Schebler grand slam highlights Reds’ rout of Mets

If anybody doubted that Scott Schebler had put behind him the shoulder problems that hampered his batting stroke for weeks after the All-Star break, he erased them with one swing of the bat on Tuesday night.

Cincinnati’s right fielder capped a fivc-run first inning rally with his first career grand slam and tied his single-game career high with five runs batted in as the Reds emphatically snapped their 14-game losing streak against the New York Mets with a 14-4 win.

“I hit a walkoff grand slam in (minor league) High A,” Schebler, who was 3-for-9 with eight RBIs with the bases loaded this season going into into the game, said of his last grand slam. “That’s the last one I remember. It doesn’t happen often, especially not to me. I’m not like Scooter (Gennett), who hits one every other at bat.”

Gennett has hit three grand slams this season.

Before a “Bark in the Park” night crowd of 12,946 – the third-smallest of the season at Great American Ball Park – the Reds beat New York for the first time since a 2-1 win on Sept. 6, 2014, in Cincinnati.

Adam Duvall added a three-run homer in Cincinnati’s seven-run eighth and Eugenio Suarez went 3-for-4. All of the Reds starting position players finished with at least one hit and five had two or more.

The Mets resorted to using catcher Kevin Plawecki to finish the 12-batter eighth. He is the first position player to pitch against the Reds since Pittsburgh’s Jaff Decker in a 15-5 Cincinnati win on July 30, 2015.

Sal Romano came up one inning short in his bid to become Cincinnati’s first starting pitcher this season to go at least seven innings, but the rookie right-hander still turned in a creditable performance as one of the platoon of young pitchers trying to gain an upper hand in the competition for 2018 rotation slots. Romano (4-5), who grew up on Long Island a few miles east of the Mets home field, allowed six hits and three runs with just two walks and five strikeouts in six innings.

“I think it was 14,” he said the losing streak to the Mets. “It was nice to get a win today and be a part of it.”

His earned-run average over his last three games is 2.70.

Schebler went into Tuesday’s game hitting .370 with three doubles, a triple, two home runs and six runs batted in over nine games – including seven starts – since coming off the disabled list on August 18. He’d been sidelined for 17 days with a left shoulder strain that had been a primary reason for his .177 batting average, three home runs and seven RBIs since the All-Star break. He hit .254 with 22 home runs and 44 RBIs before the break.

“He’s giving us good, consistent at bats,” manager Bryan Price said. “He’s got good power, but he’s squaring up the ball to right- and left-center field.
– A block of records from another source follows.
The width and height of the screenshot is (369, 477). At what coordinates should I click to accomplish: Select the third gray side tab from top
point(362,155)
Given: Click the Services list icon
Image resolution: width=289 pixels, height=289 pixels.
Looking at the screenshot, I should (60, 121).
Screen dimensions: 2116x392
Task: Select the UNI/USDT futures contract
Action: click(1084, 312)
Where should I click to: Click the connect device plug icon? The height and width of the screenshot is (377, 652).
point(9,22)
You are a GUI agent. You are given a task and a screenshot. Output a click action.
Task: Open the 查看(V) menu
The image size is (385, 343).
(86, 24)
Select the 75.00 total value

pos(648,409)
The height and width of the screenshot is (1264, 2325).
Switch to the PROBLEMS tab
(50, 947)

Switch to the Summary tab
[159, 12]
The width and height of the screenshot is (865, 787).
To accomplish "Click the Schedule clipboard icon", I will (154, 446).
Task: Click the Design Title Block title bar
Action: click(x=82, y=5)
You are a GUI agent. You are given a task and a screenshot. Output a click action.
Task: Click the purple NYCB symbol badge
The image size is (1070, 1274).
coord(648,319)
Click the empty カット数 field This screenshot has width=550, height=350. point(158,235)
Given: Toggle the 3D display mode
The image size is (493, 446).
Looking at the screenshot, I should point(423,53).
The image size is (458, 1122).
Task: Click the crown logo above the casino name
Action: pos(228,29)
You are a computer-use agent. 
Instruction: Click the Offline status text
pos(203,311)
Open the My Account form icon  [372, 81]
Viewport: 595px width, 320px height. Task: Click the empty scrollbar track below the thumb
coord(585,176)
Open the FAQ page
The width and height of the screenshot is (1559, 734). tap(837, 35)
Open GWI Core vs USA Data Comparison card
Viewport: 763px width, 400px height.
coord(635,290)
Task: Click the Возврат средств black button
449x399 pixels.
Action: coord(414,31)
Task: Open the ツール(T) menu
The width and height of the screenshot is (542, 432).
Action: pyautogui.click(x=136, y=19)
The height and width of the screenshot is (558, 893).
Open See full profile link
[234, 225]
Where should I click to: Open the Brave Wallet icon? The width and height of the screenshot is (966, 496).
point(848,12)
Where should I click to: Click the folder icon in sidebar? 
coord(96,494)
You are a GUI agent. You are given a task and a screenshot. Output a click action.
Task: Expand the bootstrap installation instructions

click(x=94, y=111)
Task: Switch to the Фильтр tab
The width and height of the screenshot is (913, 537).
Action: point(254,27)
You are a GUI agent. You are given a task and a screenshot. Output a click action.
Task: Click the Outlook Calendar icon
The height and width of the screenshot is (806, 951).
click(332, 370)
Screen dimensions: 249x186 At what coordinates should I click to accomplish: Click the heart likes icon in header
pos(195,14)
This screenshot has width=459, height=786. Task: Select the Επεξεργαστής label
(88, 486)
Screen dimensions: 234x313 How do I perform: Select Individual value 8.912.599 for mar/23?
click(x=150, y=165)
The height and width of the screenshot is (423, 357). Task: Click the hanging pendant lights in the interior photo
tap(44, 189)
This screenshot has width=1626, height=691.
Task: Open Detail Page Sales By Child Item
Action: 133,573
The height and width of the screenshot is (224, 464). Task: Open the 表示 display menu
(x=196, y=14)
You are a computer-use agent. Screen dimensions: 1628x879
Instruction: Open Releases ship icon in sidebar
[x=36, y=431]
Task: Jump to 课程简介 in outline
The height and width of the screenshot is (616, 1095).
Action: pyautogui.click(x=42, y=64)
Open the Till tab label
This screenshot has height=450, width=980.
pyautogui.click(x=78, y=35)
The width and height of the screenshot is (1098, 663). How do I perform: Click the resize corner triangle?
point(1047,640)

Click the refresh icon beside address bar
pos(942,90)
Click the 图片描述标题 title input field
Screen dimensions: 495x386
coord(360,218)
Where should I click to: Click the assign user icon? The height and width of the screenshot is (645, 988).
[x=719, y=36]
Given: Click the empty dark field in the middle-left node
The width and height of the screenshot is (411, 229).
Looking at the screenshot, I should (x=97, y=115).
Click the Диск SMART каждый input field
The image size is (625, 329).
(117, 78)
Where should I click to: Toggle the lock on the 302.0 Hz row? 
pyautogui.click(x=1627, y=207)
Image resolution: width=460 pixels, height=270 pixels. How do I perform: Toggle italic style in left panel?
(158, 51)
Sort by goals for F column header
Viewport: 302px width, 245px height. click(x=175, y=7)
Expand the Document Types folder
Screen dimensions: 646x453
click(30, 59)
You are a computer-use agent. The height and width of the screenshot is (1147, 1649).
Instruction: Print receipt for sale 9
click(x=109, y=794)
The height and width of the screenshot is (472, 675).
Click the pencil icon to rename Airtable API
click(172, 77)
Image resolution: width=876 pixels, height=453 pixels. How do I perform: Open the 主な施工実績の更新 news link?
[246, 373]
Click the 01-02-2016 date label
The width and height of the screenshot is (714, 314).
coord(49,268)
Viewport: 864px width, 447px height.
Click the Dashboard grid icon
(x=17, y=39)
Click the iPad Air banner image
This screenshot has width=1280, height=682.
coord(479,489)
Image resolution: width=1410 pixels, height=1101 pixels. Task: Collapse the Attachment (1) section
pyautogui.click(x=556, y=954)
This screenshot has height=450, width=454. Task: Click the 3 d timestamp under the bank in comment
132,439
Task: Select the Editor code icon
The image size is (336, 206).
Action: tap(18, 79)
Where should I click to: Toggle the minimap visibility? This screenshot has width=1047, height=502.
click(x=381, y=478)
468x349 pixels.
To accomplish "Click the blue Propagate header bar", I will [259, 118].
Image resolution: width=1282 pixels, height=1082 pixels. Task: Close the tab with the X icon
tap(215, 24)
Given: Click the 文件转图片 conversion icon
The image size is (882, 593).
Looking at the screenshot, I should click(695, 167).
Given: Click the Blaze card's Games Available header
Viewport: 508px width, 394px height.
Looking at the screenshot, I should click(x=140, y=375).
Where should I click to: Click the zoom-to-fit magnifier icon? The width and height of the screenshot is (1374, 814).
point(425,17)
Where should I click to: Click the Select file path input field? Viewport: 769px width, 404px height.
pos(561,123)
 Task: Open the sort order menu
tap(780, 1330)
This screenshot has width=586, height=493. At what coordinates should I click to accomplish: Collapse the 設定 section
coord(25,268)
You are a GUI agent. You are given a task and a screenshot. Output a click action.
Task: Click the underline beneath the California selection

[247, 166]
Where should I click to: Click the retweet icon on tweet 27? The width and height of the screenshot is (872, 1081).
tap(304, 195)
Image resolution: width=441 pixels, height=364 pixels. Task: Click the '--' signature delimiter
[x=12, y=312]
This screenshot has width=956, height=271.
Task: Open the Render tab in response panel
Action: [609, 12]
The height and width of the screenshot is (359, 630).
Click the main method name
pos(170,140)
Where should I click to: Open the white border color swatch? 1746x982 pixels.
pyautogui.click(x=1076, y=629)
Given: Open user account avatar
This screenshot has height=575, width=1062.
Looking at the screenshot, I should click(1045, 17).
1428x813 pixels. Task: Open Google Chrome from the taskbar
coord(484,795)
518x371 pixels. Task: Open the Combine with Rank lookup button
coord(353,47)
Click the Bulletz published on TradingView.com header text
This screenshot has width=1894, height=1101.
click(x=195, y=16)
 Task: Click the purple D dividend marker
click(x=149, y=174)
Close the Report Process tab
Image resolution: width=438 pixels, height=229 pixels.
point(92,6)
It’s a good sign that he’s not just pulling it. It’s just good to see him back swinging the bat the way he is. He’s got an opportunity to be a real beast.”

Romano walked Jose Reyes to lead off the game. Reyes scored on Asdrubal Cabrera’s one-out double for a 1-0 Mets lead.

Zack Cozart started the Reds rally by beating out a one-out infield single to shortstop Amed Rosario. Joey Votto, who played his 1,400th game in a Reds uniform, breaking a tie with Baseball Hall of Fame outfielder Edd Roush for 10th on the franchise career games played list, followed with a walk, his sixth in his last six plate appearances.

That’s the longest streak of consecutive walks since Colorado’s Brad Hawpe had six straight on June 22-23, 2008, according to Elias Sports Bureau as reported by the Reds.

Votto walked two more times in the game, giving him eight in his last nine plate appearances, and added an RBI single in the eighth.

Adam Duvall struck out, but Scooter Gennett walked to load the bases. Cozart scored on Suarez’s single to left field, giving the third baseman 20 RBIs in August.

Schebler followed by clubbing a 1-1 pitch into the right-center field seats for his 26th homer of the season. The grand-slam was Cincinnati’s sixth of the season, three short of the club record of nine, set in 2002, the year before moving into Great American Ball Park.

Scooter Gennett drove in one of Cincinnati’s two fifth-inning runs and scored the other. Zack Cozart scored from third on Gennett’s sharp grounder that glanced off Mets starting pitcher Chris Flexen (3-3). Gennett later scored on Schebler’s single to right.

Romano recorded 10 straight outs before the New York collected three consecutive two-out hits and scored two runs in the sixth.

“I have to tip my hat to the defense,” Romano said. “I was pitching to contact and they made a lot of plays.”